Write out the entries below word for word, from the line that contains "Open the Costache, A. user link" through the line that contains "tap(40, 366)", with both of those lines included and nothing else.

**RECORDS SHOWN**
========================================

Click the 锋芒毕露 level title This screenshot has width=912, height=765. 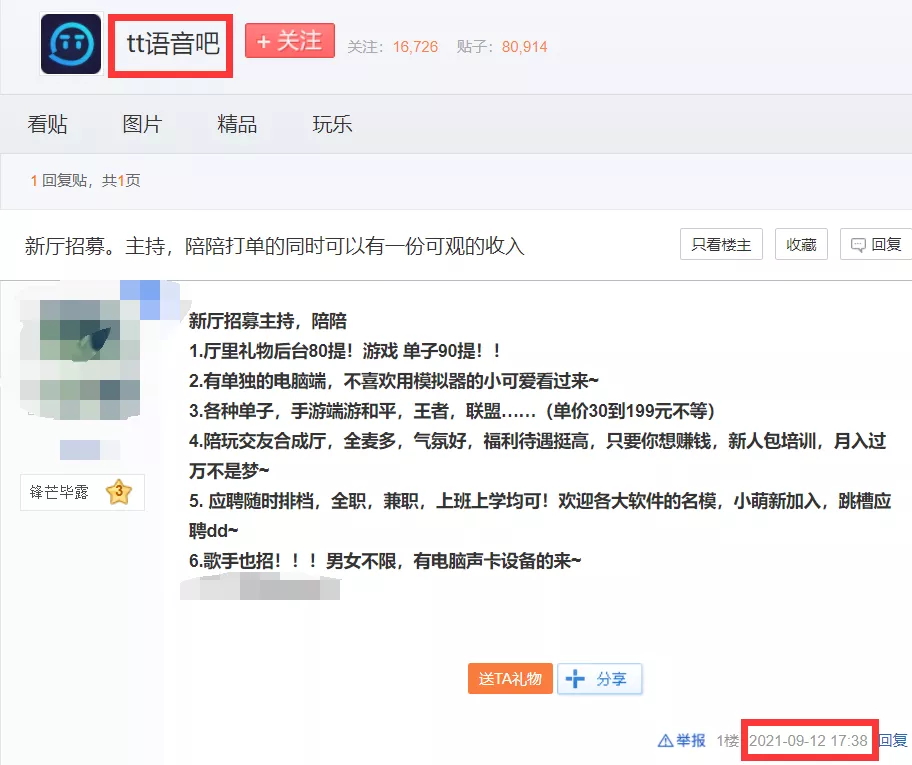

========================================

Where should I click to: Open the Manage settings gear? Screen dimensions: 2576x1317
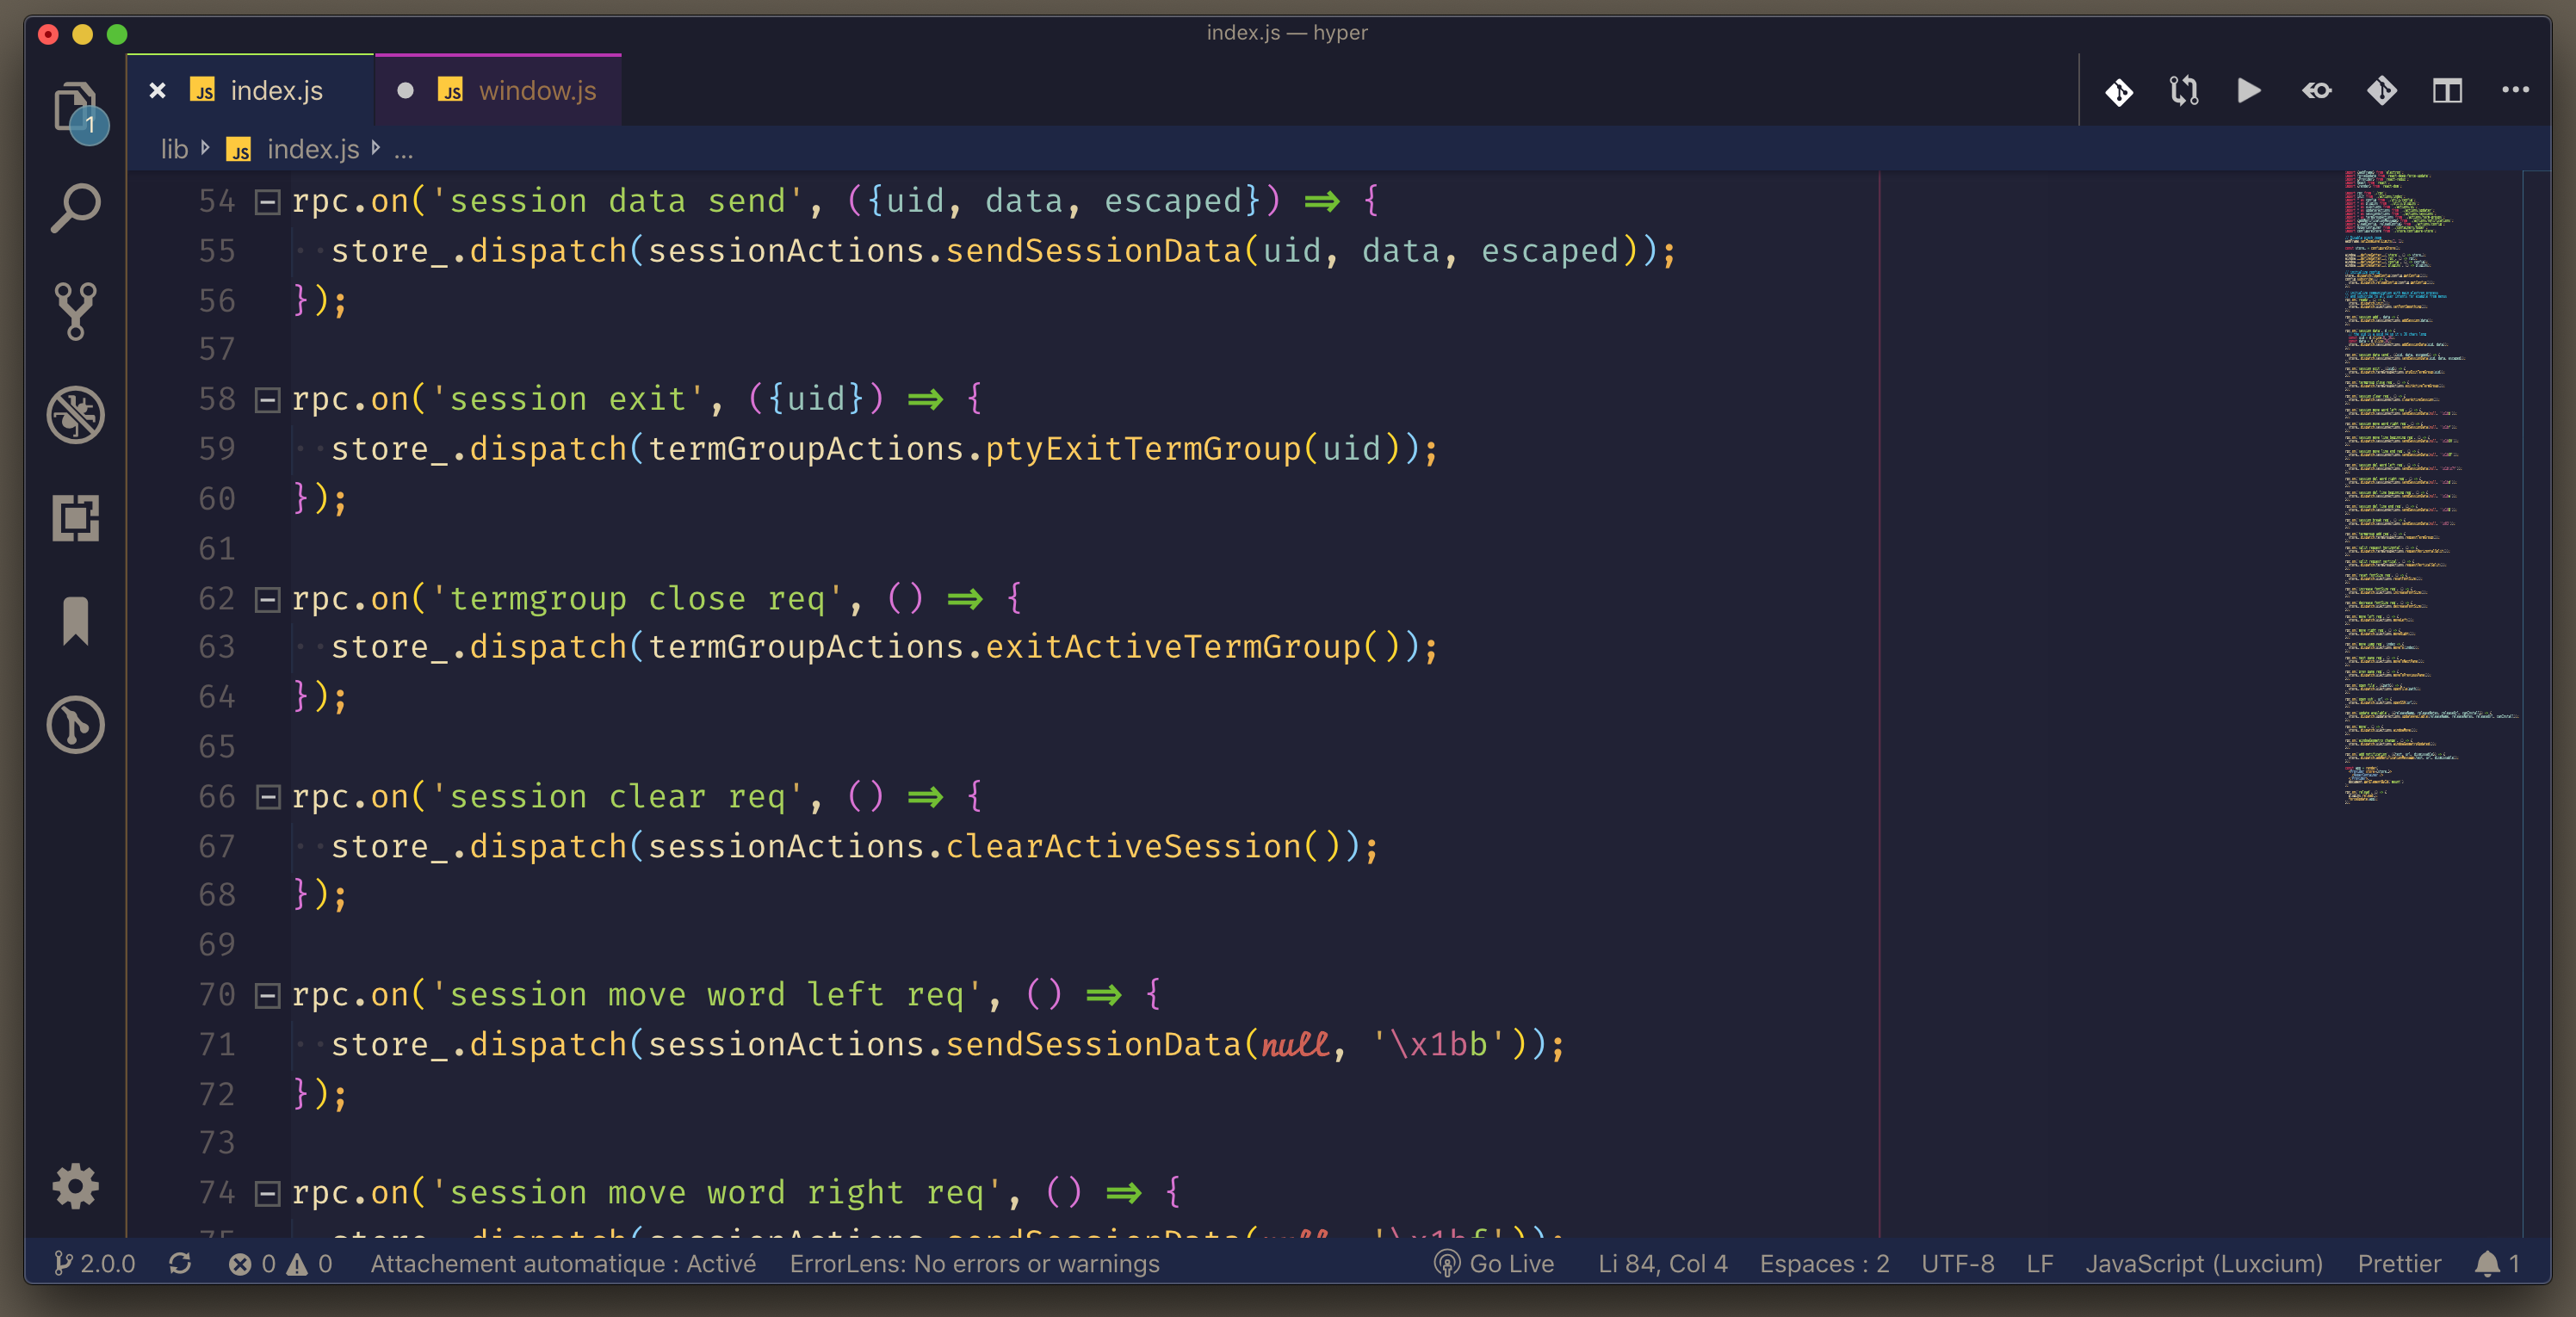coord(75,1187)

========================================

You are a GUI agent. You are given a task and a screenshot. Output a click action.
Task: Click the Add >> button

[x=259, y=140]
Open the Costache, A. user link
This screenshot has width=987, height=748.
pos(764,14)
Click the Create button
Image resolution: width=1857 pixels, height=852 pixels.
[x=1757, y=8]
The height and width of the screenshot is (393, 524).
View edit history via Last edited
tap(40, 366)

========================================

**RESPONSE**
Open the Costache, A. user link
This screenshot has width=987, height=748.
pos(764,14)
Click the Create button
Image resolution: width=1857 pixels, height=852 pixels.
[x=1757, y=8]
The height and width of the screenshot is (393, 524).
View edit history via Last edited
tap(40, 366)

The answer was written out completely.